Historic wins for Muslim women
US voters elected two Muslim women, both Democrats, to Congress on Wednesday, marking a historic first in a country where anti-Muslim rhetoric has been on the rise, American networks reported.
Ilhan Omar, a Somali refugee, won a House seat in a pro-Democratic district in the Midwestern state of Minnesota, where she will succeed Keith Ellison, himself the first Muslim elected to Congress.
Rashida Tlaib, a social worker born in Detroit to Palestinian immigrant parents, won a House seat in a district where she ran unopposed by a Republican candidate.
The two politicians will increase the total number of Muslims in the House to three.
Congressman Andre Carson, who is Muslim and African-American, won re-election in his Democratic district in the state of Indiana.
And Democratic Congressman Jared Polis has won the governor’s race in Colorado, making him the first openly gay person to be elected governor in the US.
The five-term congressman, who defeated Republican Walker Stapleton, was open about his sexual orientation during the campaign, often referring to it in his criticism of Trump.
The extended family of Tlaib celebrated her victory in their home in the Israeli occupied West Bank.
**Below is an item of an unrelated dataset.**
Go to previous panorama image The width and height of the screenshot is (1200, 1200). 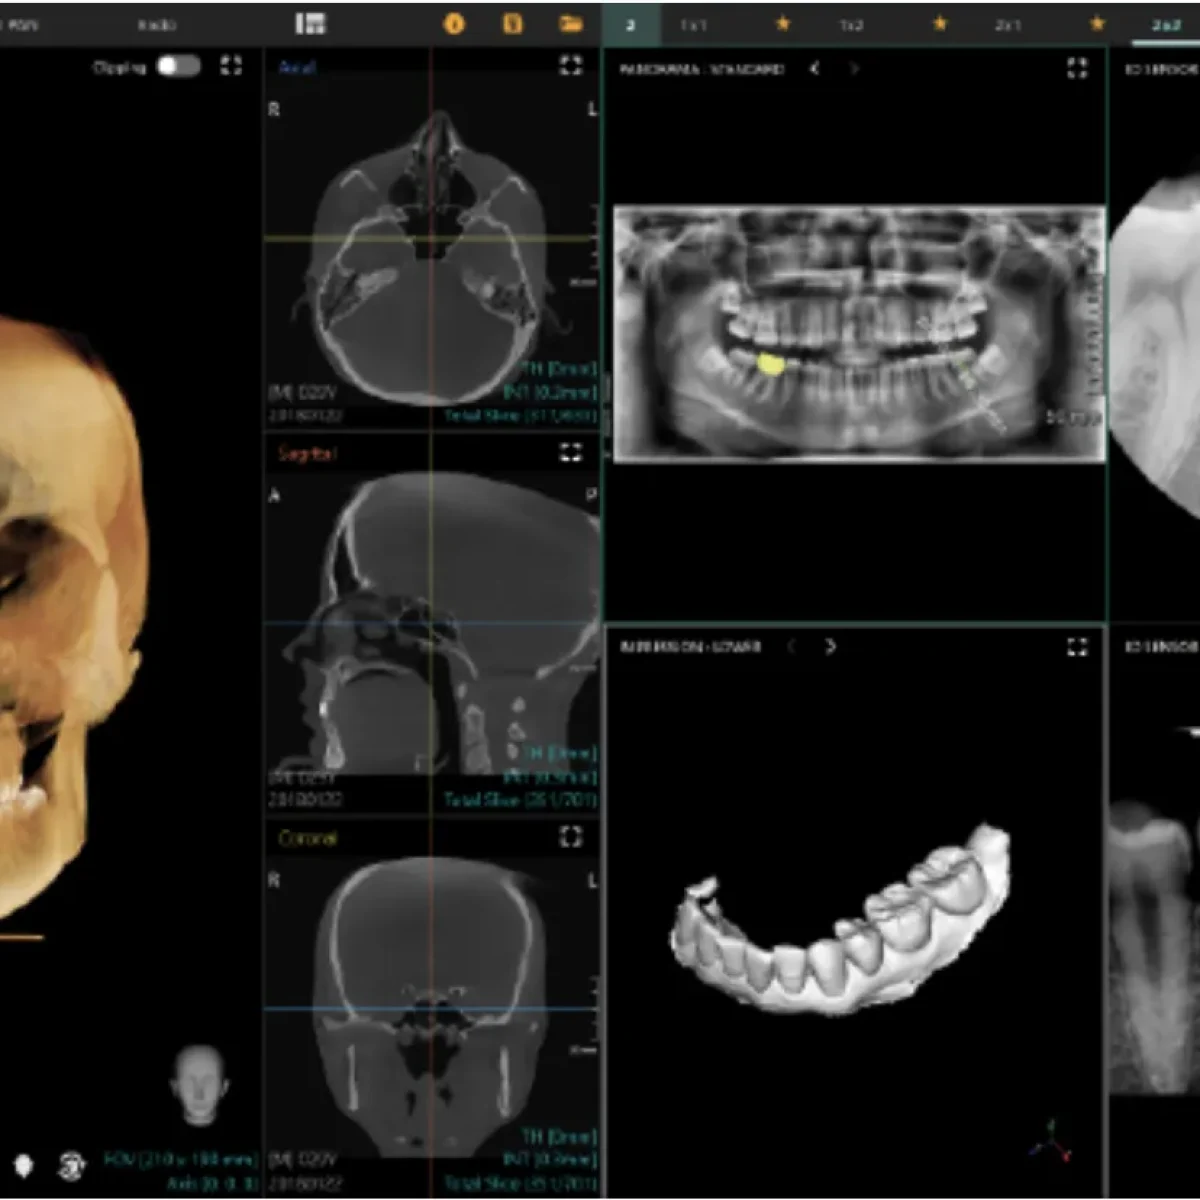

She had become a source of pride for Palestine and the entire Arab and Muslim world, her uncle, Bassam Tlaib, said in the village of Beit Ur Al-Fauqa.
With her win, Tlaib will become the first Palestinian-American woman to serve in the US Congress.
“I’m going to speak truth to power,” Tlaib told the Detroit Free Press on election night on Tuesday.
“I obviously have a set agenda that’s not going to be a priority for the president, but that doesn’t mean I’m not going to push back.”
Tlaib’s district is home to one of the largest Arab-American populations in the US.
Her win highlights a wave of Palestinian diaspora candidates and activists who have embraced the Democratic Party’s progressive wing at a low point in US-Palestinian relations under Republican President Donald Trump.
Under Trump, Washington has alienated Palestinians by recognising Jerusalem as Israel’s capital and moving the American embassy there, and by slashing US funding of the UN body that aids Palestinians.
Palestinians have broken contact with the US, which has promised to announce a peace plan soon for the Israeli-Palestinian conflict.
Throughout the territory, Palestinians took a cautious view of the election news.
“Change is incremental, and Palestinians in Palestine are intimately aware of that,” Salem Barahmeh, executive director of the Ramallah-based Palestine Institute for Public Diplomacy, said.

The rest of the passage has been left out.